After Woodward and Bernstein’s reporting, journalism school enrollment increased.
From 1972 to 1974, an anonymous informer known as “Deep Throat” — whom Vanity Fair magazine on Tuesday identified as former FBI second-in-command Mark Felt — helped Washington Post reporters Carl Bernstein and Bob Woodward write a series of newspaper articles that played a large role in ending Richard Nixon’s presidency.
That reporting had a tangible effect on both journalism and the MU School of Journalism, the world’s oldest.
Enrollment at the Journalism School increased significantly after Woodward and Bernstein’s reporting and Nixon’s subsequent resignation, said Daryl Moen, an MU journalism professor who was executive editor of the Columbia Missourian from 1974 to 1984.
“It certainly attracted hundreds, if not thousands,” Moen said of the growth of all journalism schools in the post-Watergate era.
But Woodward and Bernstein’s work not only drew more people to the Journalism School, it also attracted a new kind of person, he said.
“People started coming here who wanted to make the world a better place, and they saw that they could do that through investigative reporting,” Moen said.
Geneva Overholser, an MU journalism professor who began working as a reporter in the early 1970s, said, “What the Washington Post reporting did was to show people that you could make a huge difference through reporting.” Overholser is now a media commentator in national forums.
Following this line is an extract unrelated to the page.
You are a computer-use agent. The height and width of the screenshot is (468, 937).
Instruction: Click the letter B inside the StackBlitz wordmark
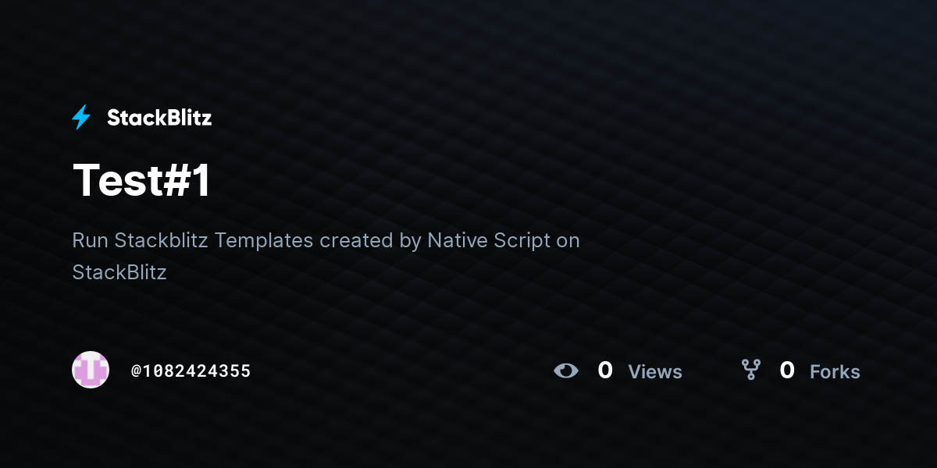172,118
Woodward and Bernstein’s reporting also showed what a reporter could achieve through hard work and perseverance, said Brant Houston, an MU journalism professor and executive director of Investigative Reporters and Editors, a national organization based at MU.
“It was inspirational to a whole generation of journalists, even reporters at the local level,” Houston said.
The Watergate reporting also led several journalism schools to create courses in investigative reporting or to expand the courses they already had, Moen said.
Nixon’s resignation, following Woodward and Bernstein’s reporting, led to a less clandestine executive branch, said Charles Davis, an MU journalism professor and director of the national Freedom of Information Coalition, based at MU.
But the effect of Woodward and Bernstein’s work wasn’t entirely positive, Overholser said.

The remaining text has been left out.